Great natural beauty in northern CA

Wednesday, June 17, 2020

Pandemic Update #3: Breakout! Sort Of...Or, On The Road Again

Well, a slow-motion, peaceful breakout, in increments. First we did a drive with Rebecca and Penelope over to Half Moon Bay and a walk there. Then a four day camping trip with Penelope to old friend Pinnacles National Park, our go-to national park in Middle California. And now we are on the road again, having bidden farewell to our hosts for three months, Rebecca, Jeremy, and Penelope, topped off with diesel, propane, and water, and a month's worth of meals accumulated over the last several weeks. As I write, we are "camped" in the relatively deserted overflow parking lot of the Thunder Valley Casino and Resort, near Sacramento, waiting for cold weather in the Sierras to pass. We're making our way, slowly and deliberately, and still in isolation, toward our old home town, Missoula, Montana. We'll spend a few weeks in Missoula, going through our possessions in storage there and seeing friends, at a distance. And whither then? Well, back to California for a time, hoping things will clarify somewhat. Travel planning is difficult just now, as everyone knows, and my best bet is that we'll be traveling in our North American RV in the warmer bits of the US this fall.

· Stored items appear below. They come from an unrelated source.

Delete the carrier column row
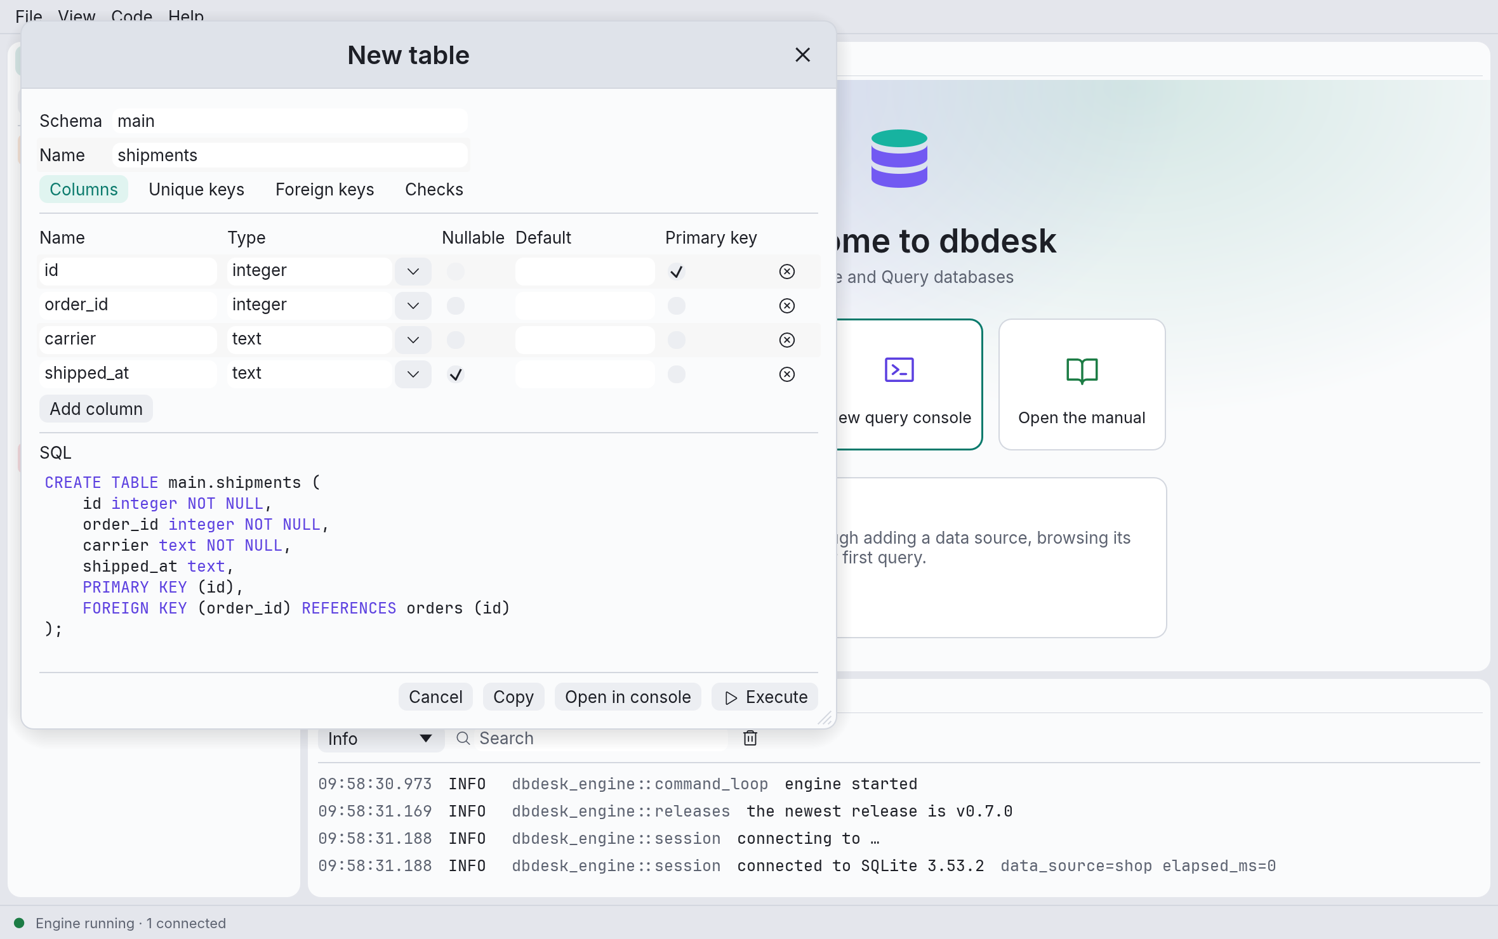 point(786,340)
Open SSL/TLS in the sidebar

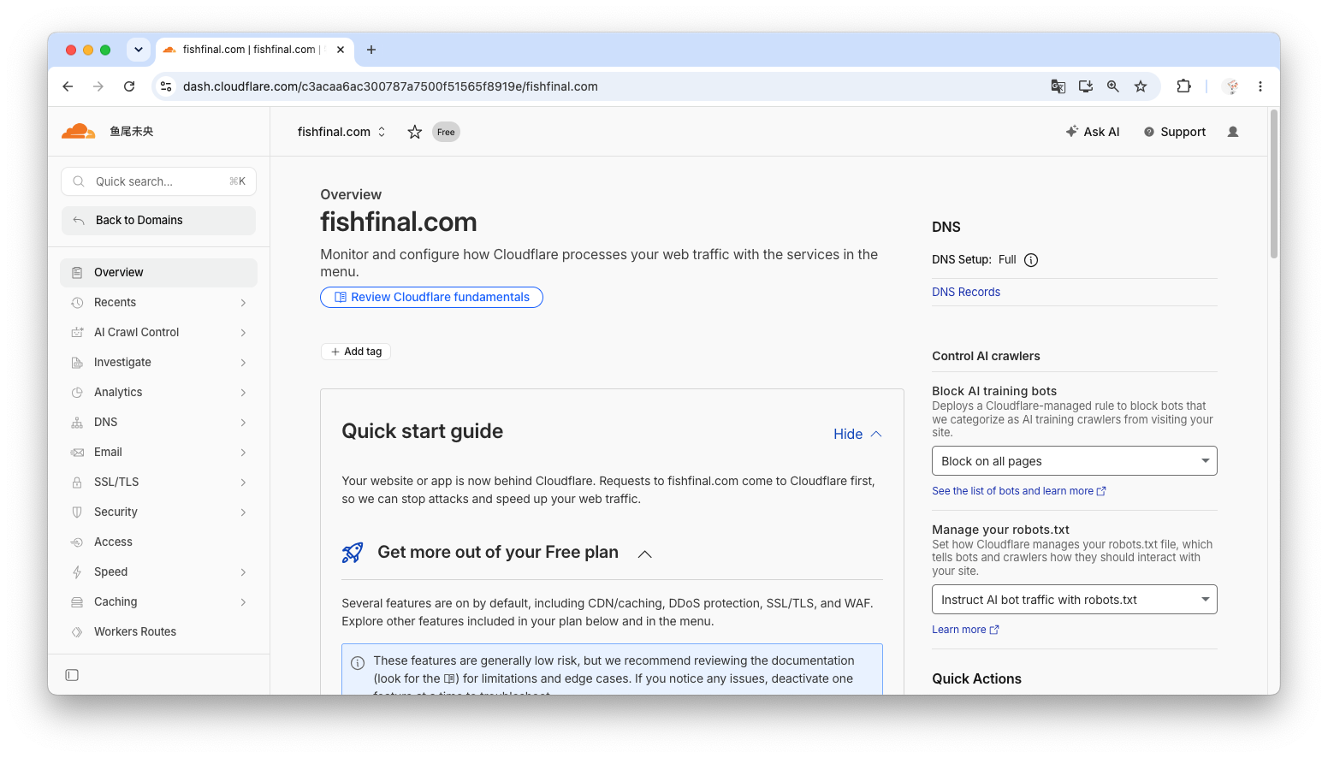(x=158, y=482)
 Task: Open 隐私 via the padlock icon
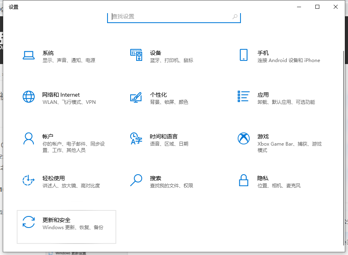244,180
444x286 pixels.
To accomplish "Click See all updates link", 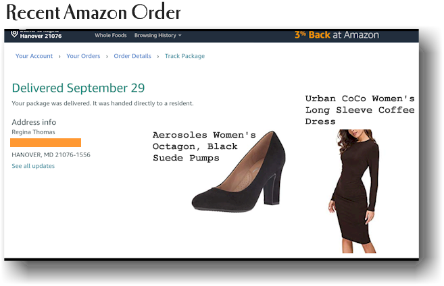I will click(x=33, y=166).
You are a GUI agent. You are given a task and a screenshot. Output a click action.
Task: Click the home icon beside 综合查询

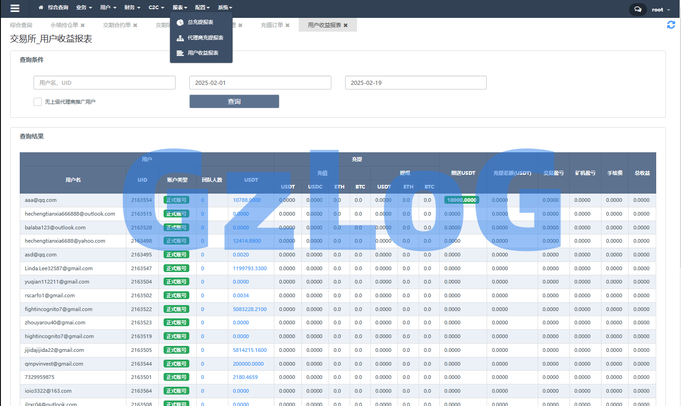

Of course we'd rather be in Europe in our camper there, and we're still hoping for winter in New Zealand. But we're on the road again.
At one of our several tea parties with P...scones, clotted cream, 
other delicacies


















At Half Moon Bay


















Among the latest additions to the camper...a window displaying 
some of our vast collection of stickers



















Thus


















P at Pinnacles
























Good hiker
























Pinnacles

52nd wedding anniversary at Pinnacles, with original reception
napkin and candle; photo by Penelope 




































Masked Sven
























Traditional departure photo; by Rebecca


















Encampment at Thunder Valley



Wednesday, May 27, 2020

Pandemic Update #2

It's a month later. We're still just fine, parked in our North American RV, Le Sport, in daughter Rebecca's driveway, Menlo Park, Bay Area, Middle California. Bubbled with Rebecca, husband Jeremy, and our grand-daughter, Penelope. Our work on the camper continues, replacing the striping, washing, waxing, applying preservatives to various plastic, vinyl, rubber, and so on. We take daily long walks (with interval jogging) in the neighborhood and have even ventured out on family hikes at the Pulgas Ridge open space reserve (see illustration). Rebecca does nearly all the shopping. She and Penelope continue with their on-line educational endeavors, Rebecca teaching, Penelope learning. Both are much looking forward to the end of school in a couple weeks. We Zoom with Rachel and Will from time to time. They're fine, if bored, working from home in DC. Yesterday Vicki and I ventured out, cautiously, to have some needed brake work done on Le Sport, and, while waiting, took an enjoyable short drive up in the hills and redwood forests west of here. Nice to get out. Nice place to get out.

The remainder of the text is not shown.